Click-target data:
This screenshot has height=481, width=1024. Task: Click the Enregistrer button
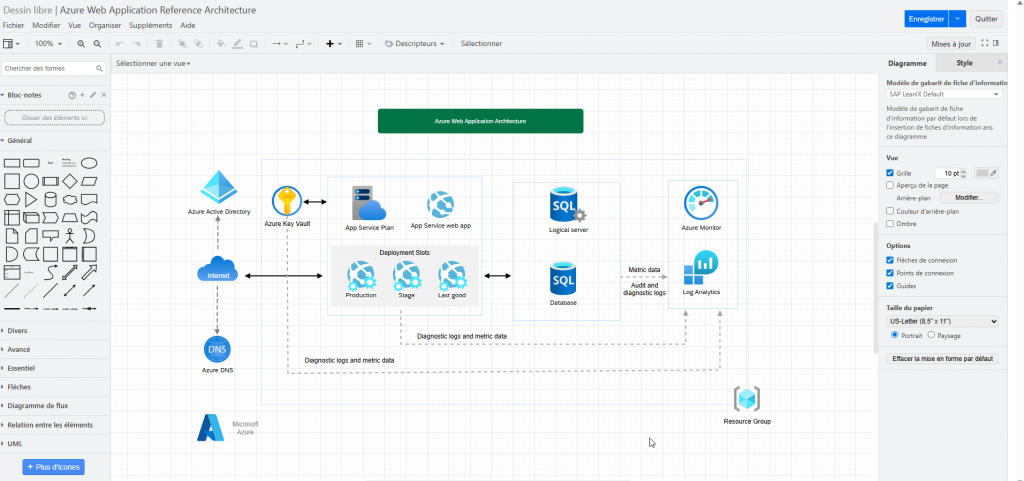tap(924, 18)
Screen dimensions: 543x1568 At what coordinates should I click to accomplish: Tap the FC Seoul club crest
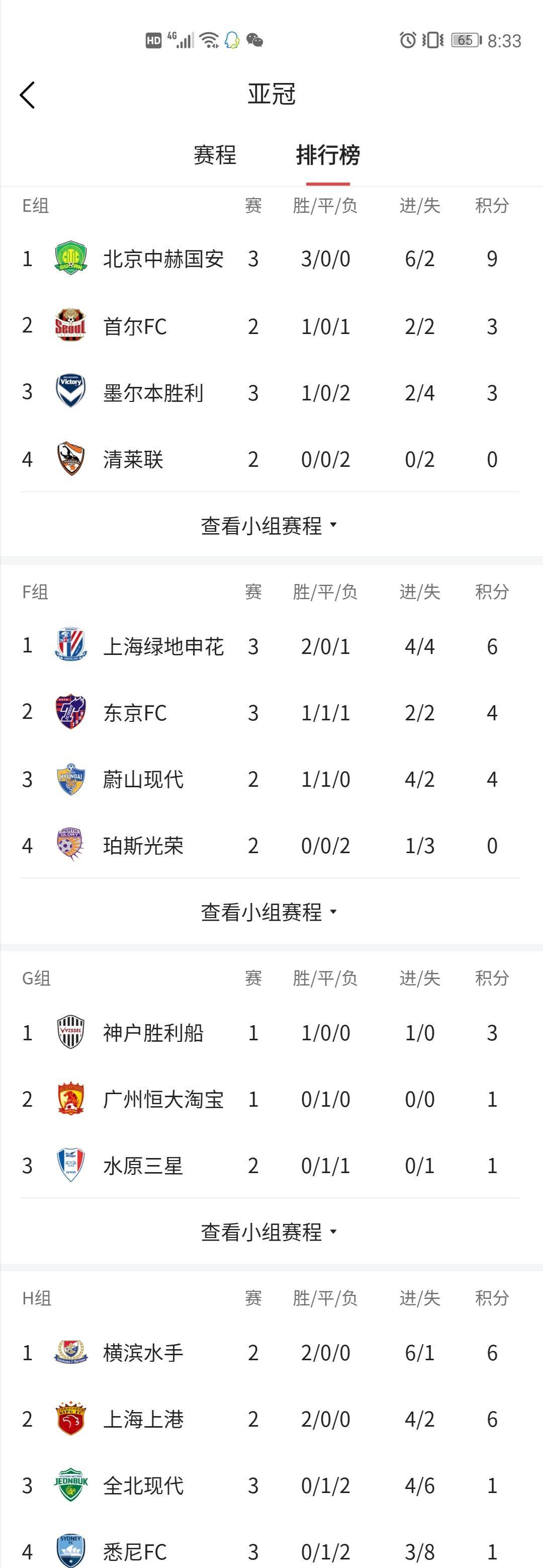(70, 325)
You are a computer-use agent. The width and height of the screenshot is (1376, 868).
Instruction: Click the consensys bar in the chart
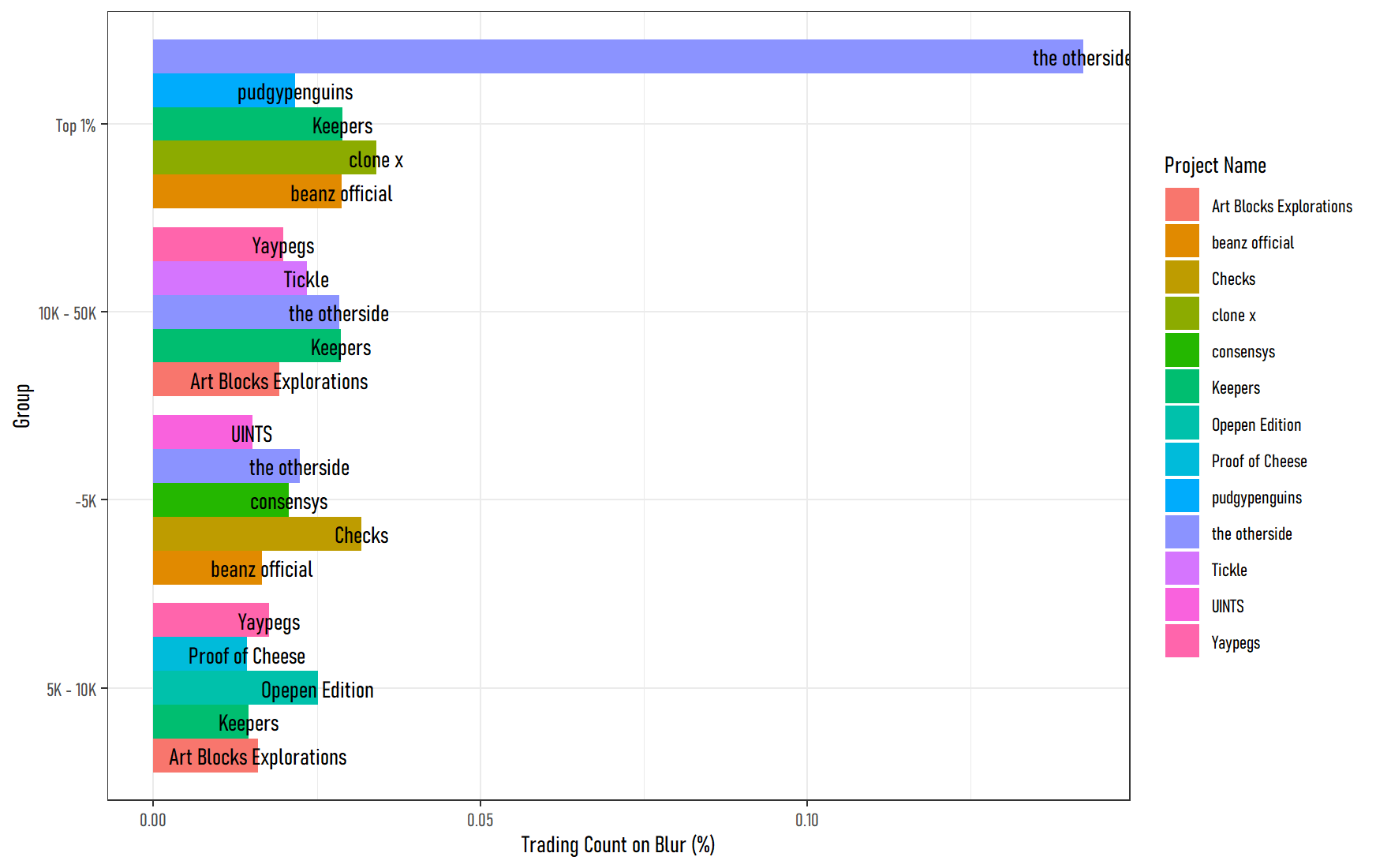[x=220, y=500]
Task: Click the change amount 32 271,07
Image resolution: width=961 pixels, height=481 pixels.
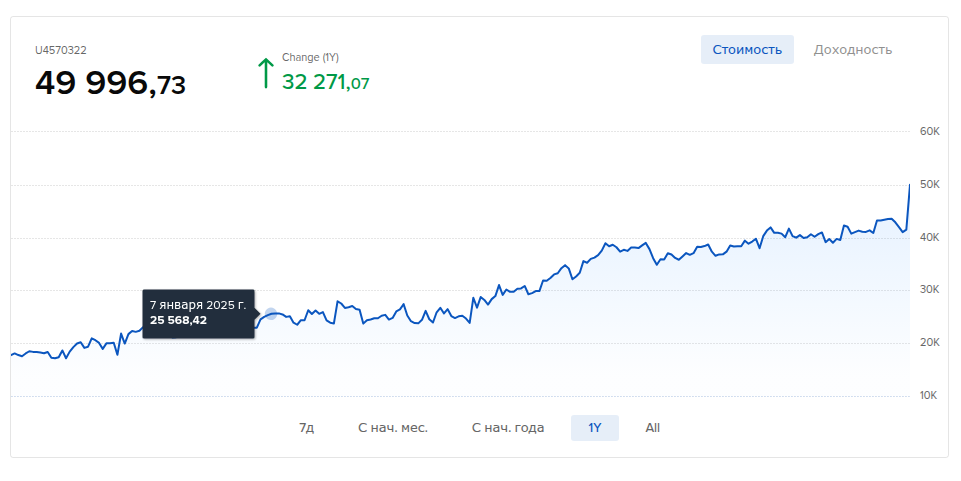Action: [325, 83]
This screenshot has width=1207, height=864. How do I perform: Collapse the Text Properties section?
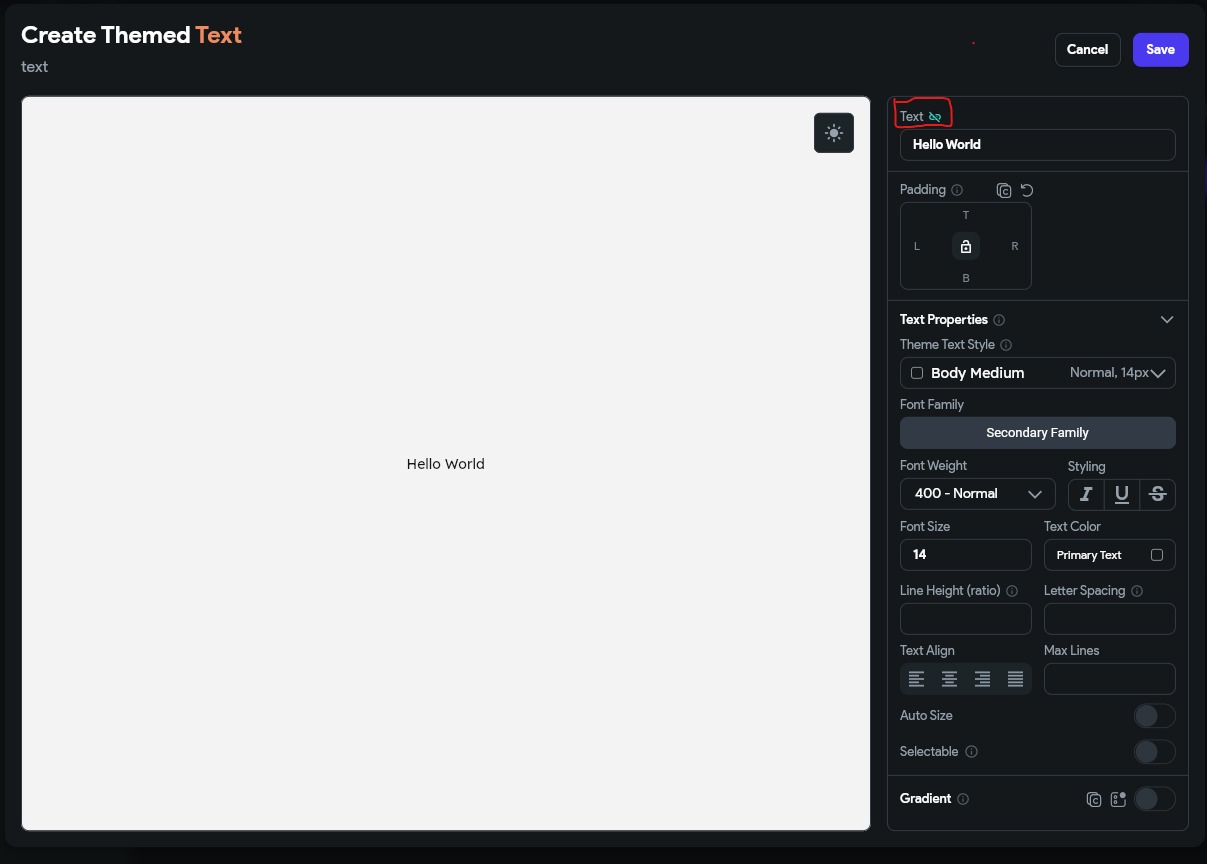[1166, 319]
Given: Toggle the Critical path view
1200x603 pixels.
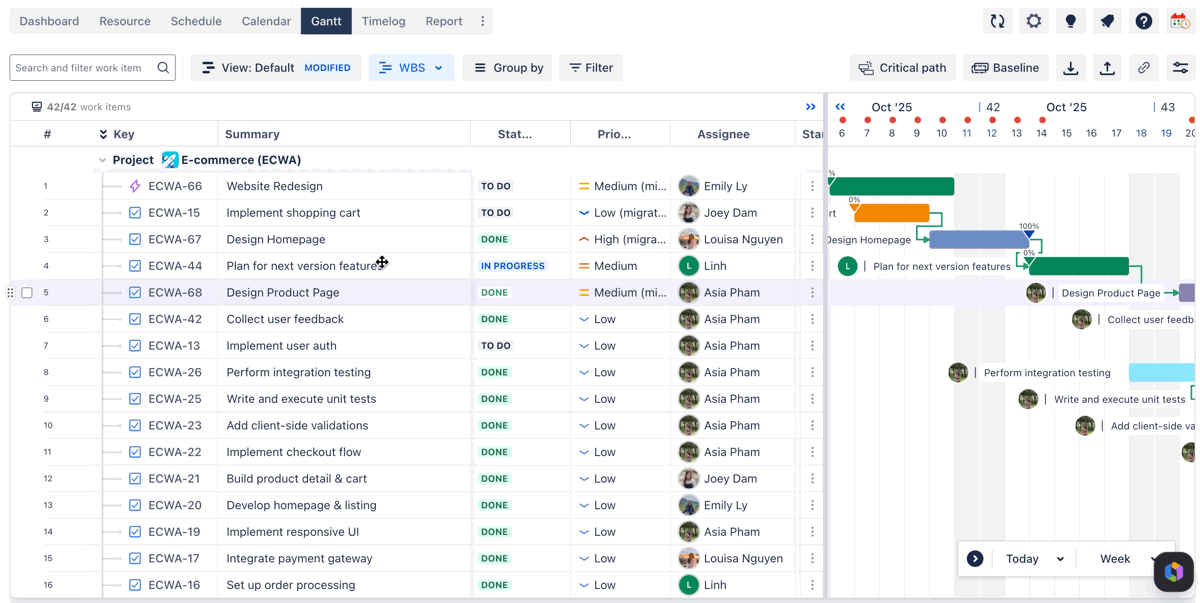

- _What to do_
Copy all of the material above word for word, leaving out the pictures.

- _Response to the task_
This screenshot has height=481, width=1024. Task: Click the Enregistrer button
tap(924, 18)
Screen dimensions: 543x1568 At what coordinates should I click to accomplish: Tap the FC Seoul club crest
(70, 325)
You are a computer-use agent. The width and height of the screenshot is (1376, 868).
Instruction: Click the consensys bar in the chart
[x=220, y=500]
Task: Click the change amount 32 271,07
Image resolution: width=961 pixels, height=481 pixels.
Action: [325, 83]
This screenshot has width=1207, height=864. How do I perform: Collapse the Text Properties section?
[1166, 319]
Given: Toggle the Critical path view
1200x603 pixels.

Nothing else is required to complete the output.